Wolfgang Iser (1926-)
Key Figures in Literary Theory
Wolfgang Iser was born in Marienberg, Germany, and educated at the University of Heidelberg, where he received his doctorate. In the 1960s, he was involved in founding the experimental University of Konstanz. Ultimately, Konstanz would become closely associated with the Reader-Response theory of Iser and the reception theory of Hans Robert Jauss. in addition to teaching at Konstanz, iser has held a long-standing appointment at the University California, irvine. His academic career began in earnest with the publication of The Implied Reader (1972), a work of literary criticism, and The Act of Reading (1976), a meditation on the theoretical principles of what came to be known as Reader-Response theory. iser's work explores the problems faced by readers when confronted with literary texts. Following in the footsteps of Roman ingarden, whose phenomenology of reading was well known by the Konstanz theorists, Iser argued that the literary work was the result of the reader's engagement with the text. The very process of taming the semantic and SEMIOTIC possibilities of the text awakens in the reader a profound understanding of what it means to confront an alien consciousness.
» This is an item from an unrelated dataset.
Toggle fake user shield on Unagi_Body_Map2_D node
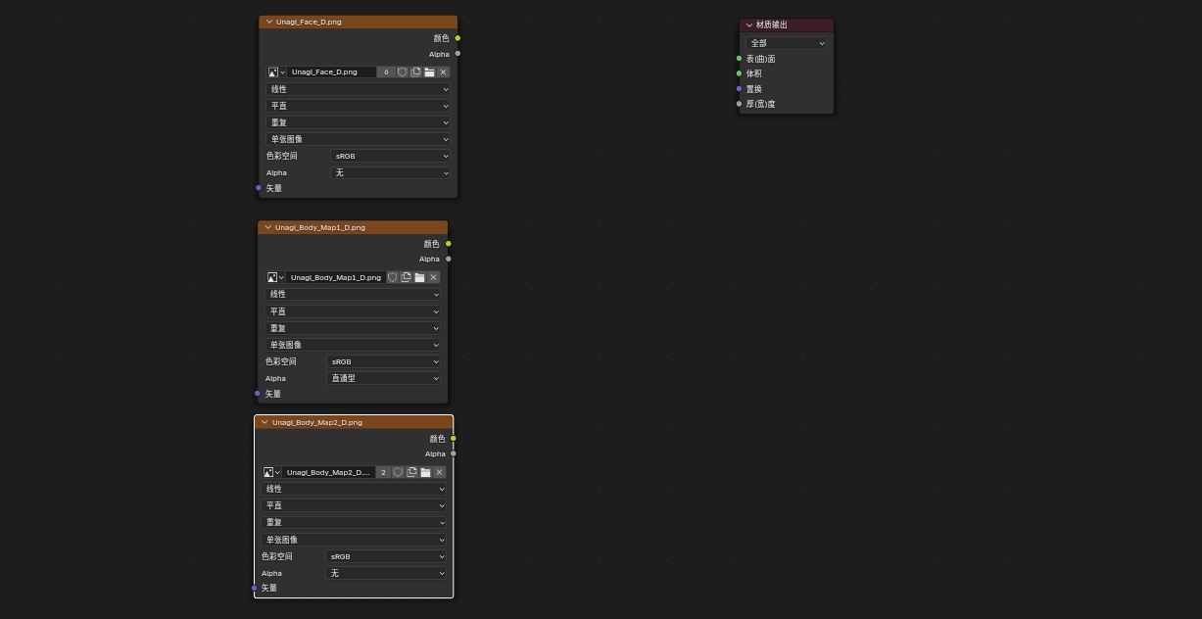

Throughout the late 1970s and '80s, Iser wrote on Walter Pater's aesthetics, Shakespeare, and Laurence Stern. At this time, he was also studying certain theoretical and critical implications of Reader-Response theory, specifically the process of self-discovery that it entails. in Prospecting (1989) and The Fictive and the Imaginary (1993), he developed a conception of “literary anthropology,” a mode of fieldwork in which readers use the literary work as a basis for “staging” their own responses to being human. Reading helps to define social life; even more, it helps to define what it is to be human. Literature's role in this process is unique; no other linguistic artifact is capable of seducing the reader into an essentially anthropological experience. iser's work continues to deepen our understanding of the social and historical implications of reading and of being in the world.
Iser, Wolfgang. The Act of Reading: A Theory of Aesthetic Response. Baltimore: The Johns Hopkins University Press, 1978.
---- . The Fictive and the Imaginary: Charting Literary Anthropology. Baltimore and London: Johns Hopkins University Press, 1993.
---- . The Implied Reader: Patterns of Communication in Prose Fiction from Bunyan to Beckett. Baltimore: Johns Hopkins University Press, 1974.
---- . Prospecting: From Reader Response to Literary Anthropology. Baltimore: Johns Hopkins University Press, 1989.
---- . The Range of Interpretation. New York: Columbia University Press, 2000.